Zwischen Stille und Temperament spielt Giora Feidman seine Klarinette. Der Meister des Klezmer begeistert sein Publikum.

Beeidruckende Persönlichkeit: Giora Feidman in der Friedenskirche.
Beeidruckende Persönlichkeit: Giora Feidman in der Friedenskirche.

Beeidruckende Persönlichkeit: Giora Feidman in der Friedenskirche.

abi

Beeidruckende Persönlichkeit: Giora Feidman in der Friedenskirche.

Krefeld. Bis kurz vor Konzertbeginn steht der Meister persönlich hinten in der Friedenskirche. Mit einem dicken Filzstift gibt er Autogramme auf CDs, Bücher und auf seiner Minibiographie „Giora Feidman – Brückenbauer zwischen den Kulturen“. Ein Mitarbeiter bringt ihm die Klarinette aus dem Altarraum, die Lichter werden reduziert, und das Ensemble Gitanes Blondes nimmt vorne Platz.

450 Zuhörer summen, Feidman legt eine klagende Melodie darüber

Ganz leise hört man im hinteren Kirchenschiff die Klarinette mit einer bekannten Klezmermelodie. Feidman bewegt sich langsam vorwärts, leise beschwörend klingt die Weise. Bei den Kollegen angekommen, bittet er das Publikum „nur um eine Note“. Als Basso continuo summen die rund 450 Zuhörer leise. Feidman legt eine klagende Melodie darüber.

Gemeinsam mit den vier Musikern Mario Korunic (Violine), Konstantin Ischenko (Akkordeon), Christoph Peters (Gitarre) und Simon Ackermann (Kontrabass) entwickelt er einen verhaltenen Tanz. Das verträumte Stück wird temperamentvoll und klingt fast unhörbar aus.

Mit seinem Instrument erzählt Feidman sehr abwechslungsreiche Geschichten. Wo sich die fünf Musiker musikalisch auch aufhalten, sei es beim Klezmer oder Tango, in der Klassik, im Balkan-Folk oder bei Traditionals, elegant und leise gleiten sie von einem Musikstil in den nächsten.
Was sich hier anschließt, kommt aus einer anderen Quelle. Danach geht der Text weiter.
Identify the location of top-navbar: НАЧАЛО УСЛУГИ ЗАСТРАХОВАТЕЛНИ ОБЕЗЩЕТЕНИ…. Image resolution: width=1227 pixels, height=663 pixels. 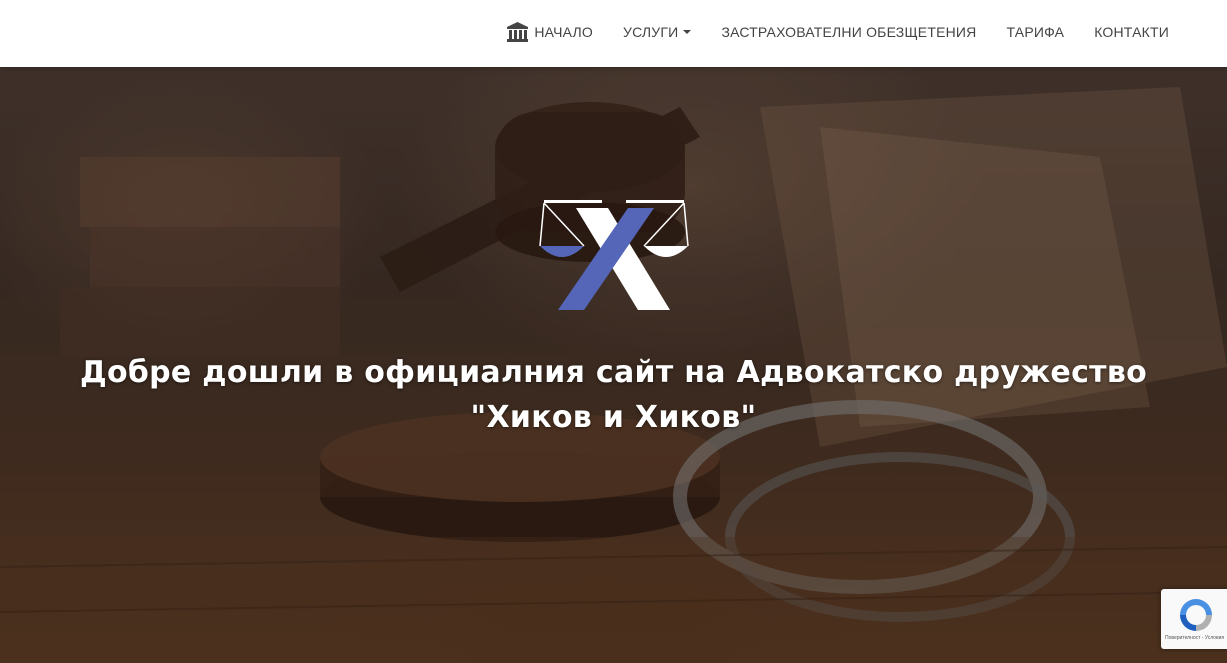
(614, 34).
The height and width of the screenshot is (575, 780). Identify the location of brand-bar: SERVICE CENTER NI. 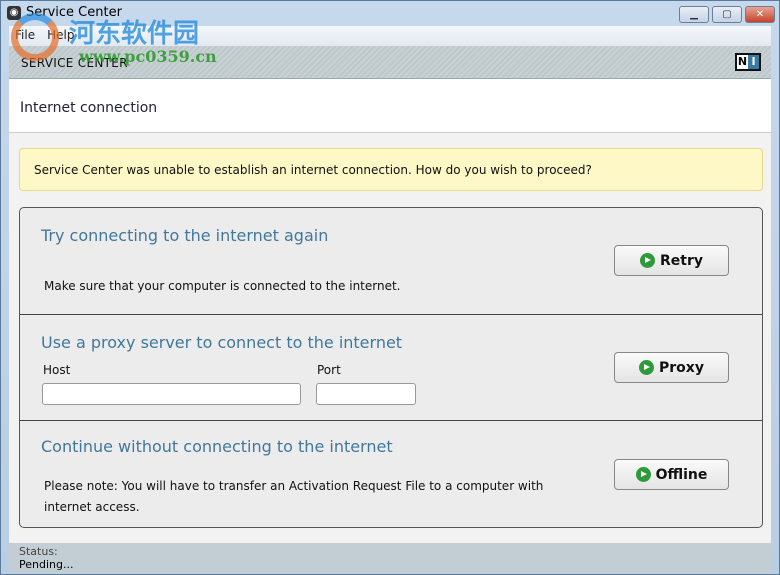
(390, 62).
Viele im Publikum scheinen zu einer vertrauten Fangemeinde zu gehören, denn sie reagieren schnell auf ihre Einsätze. Der Refrain „Donna, Donna“ kommt fast wie einstudiert. „You sing beautiful“, lobt der Grandseig-neur des Klezmer. Das gemeinsame Musizieren bedeutet ihm viel, wie er sagt. Es macht die „einzigartigen Momente“ bewusst, dass hier Juden in einer Kirche spielen und alle sich verbunden fühlen.

Harmonie wünscht er sich auch für Israel, wo er als gebürtiger Argentinier, Sohn jüdischer Auswanderer aus der Ukraine, seit mehr als 50 Jahren lebt. Als Beweis, dass Frieden möglich ist, spielen die Musiker seine Komposition mit Elementen aus der deutschen und israelischen Nationalhymne verbunden mit arabisch-palästinensischen Klängen. Das Publikum singt dazu das Wort „Shalom“. Dieser emotional bewegende Konzertabend ließ eine Utopie ein wenig realistischer werden. Mit stehendem Applaus dankte man dem musikalischen Brückenbauer.